WHAT IS EXPECTED:
Every line of the records must be repeated exactly; pictures stay out.

PROVIDED DATA:
■ ■ ■ ■ ■

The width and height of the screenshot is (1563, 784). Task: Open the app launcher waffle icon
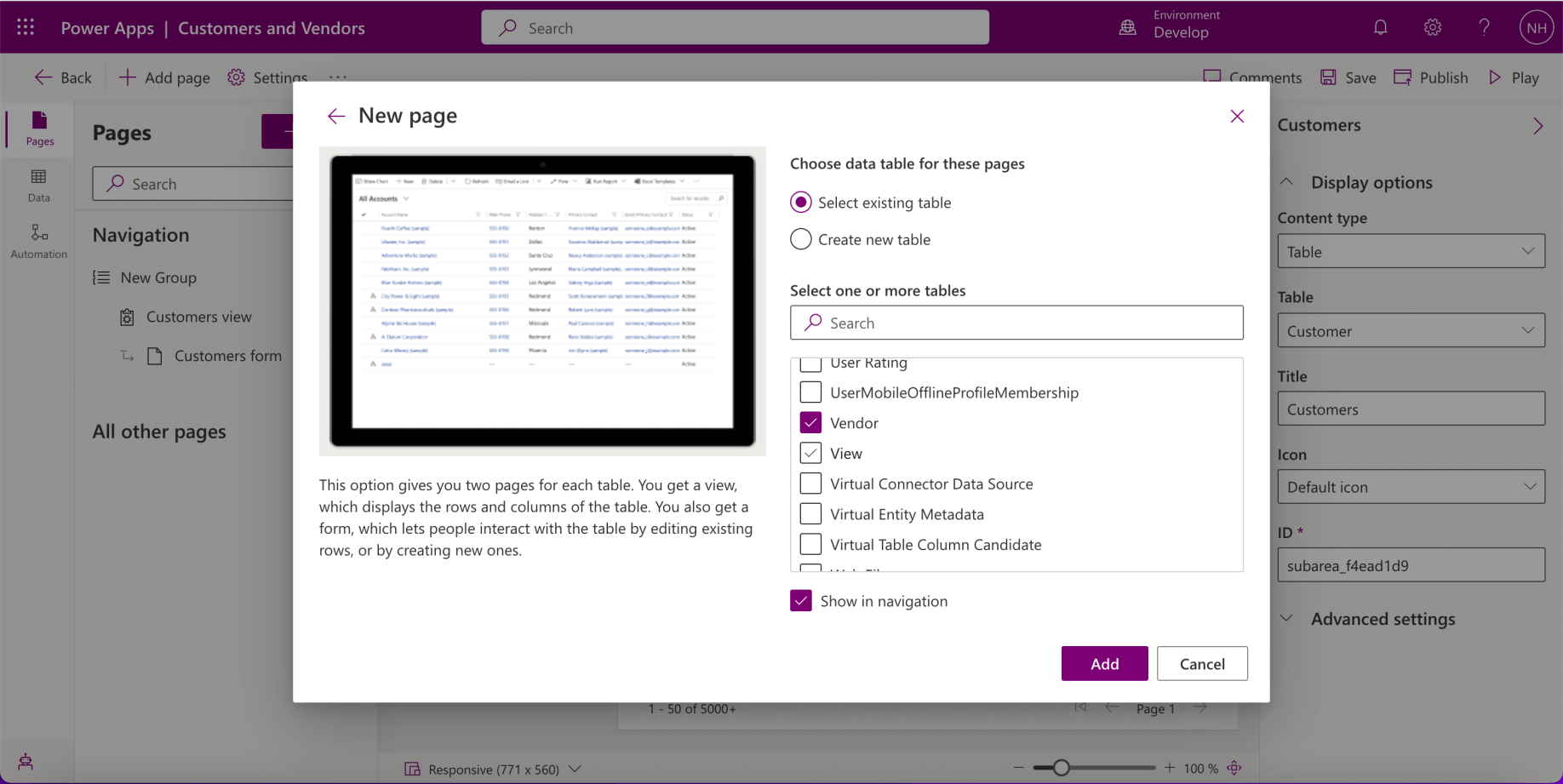coord(26,27)
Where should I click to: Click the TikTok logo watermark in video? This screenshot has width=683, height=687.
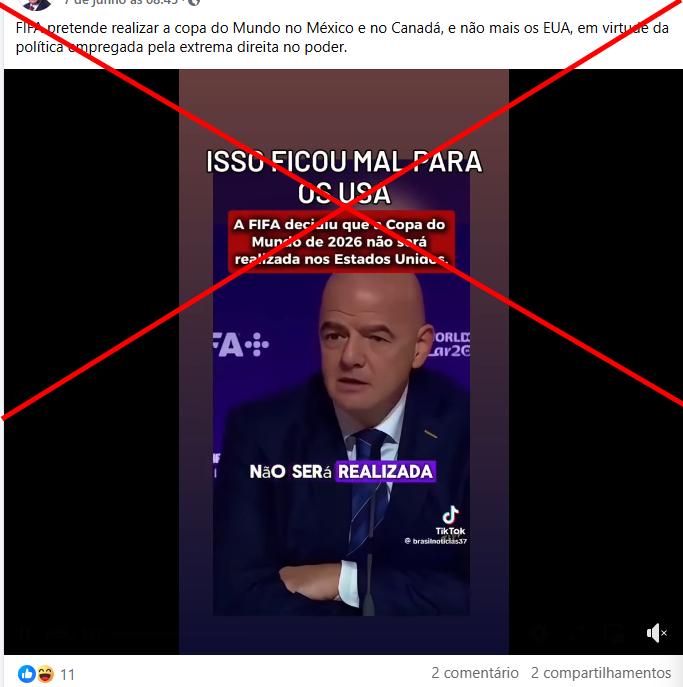pos(450,521)
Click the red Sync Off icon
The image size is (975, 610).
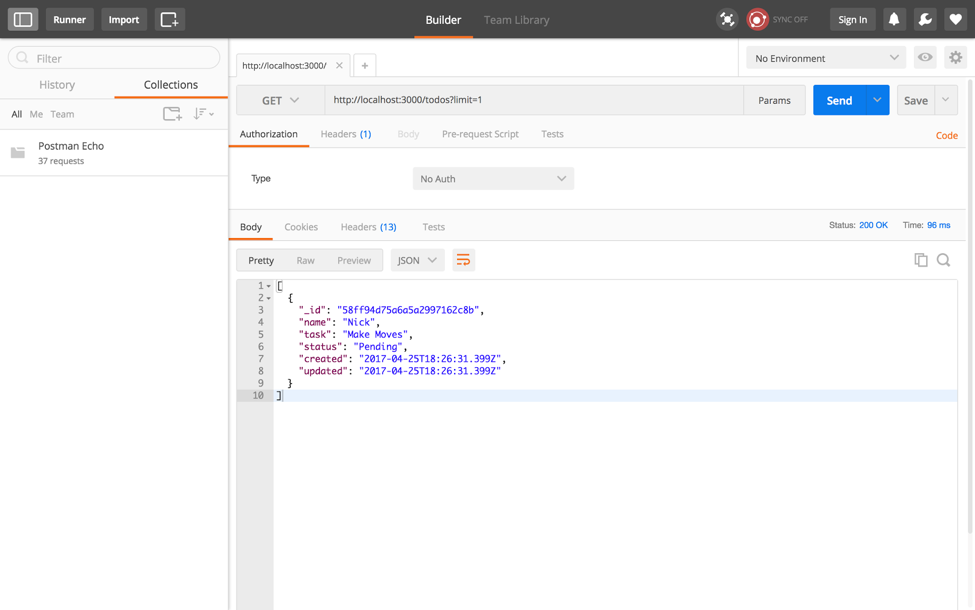click(x=757, y=19)
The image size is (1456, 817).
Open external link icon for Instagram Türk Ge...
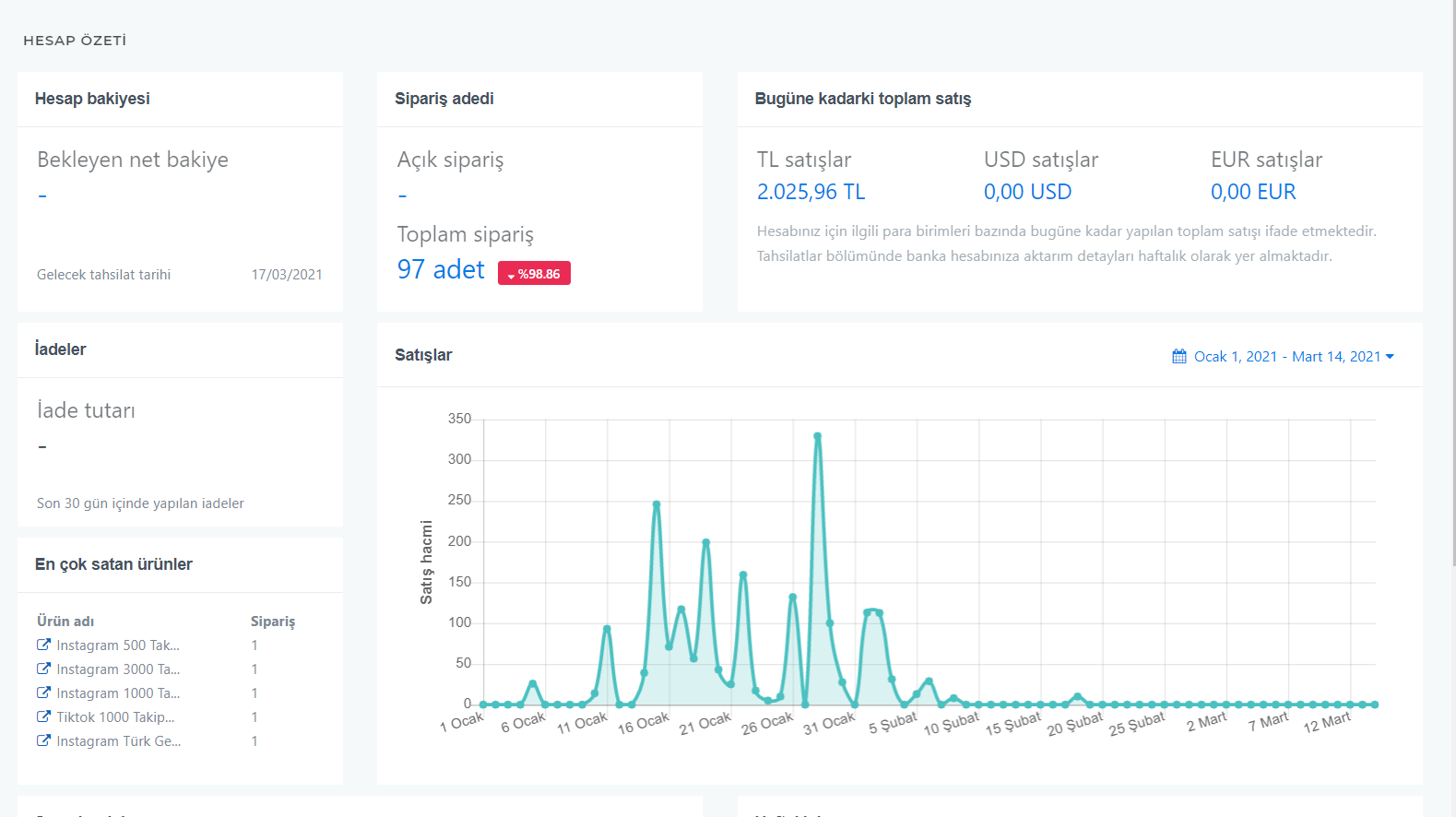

■ ■ ■ ■ ■

WRITTEN RESPONSE:
The width and height of the screenshot is (1563, 784). Task: Open the app launcher waffle icon
coord(26,27)
Where should I click to: Click the TikTok logo watermark in video? This screenshot has width=683, height=687.
pos(450,521)
Click the red Sync Off icon
The image size is (975, 610).
click(x=757, y=19)
The image size is (1456, 817).
Open external link icon for Instagram Türk Ge...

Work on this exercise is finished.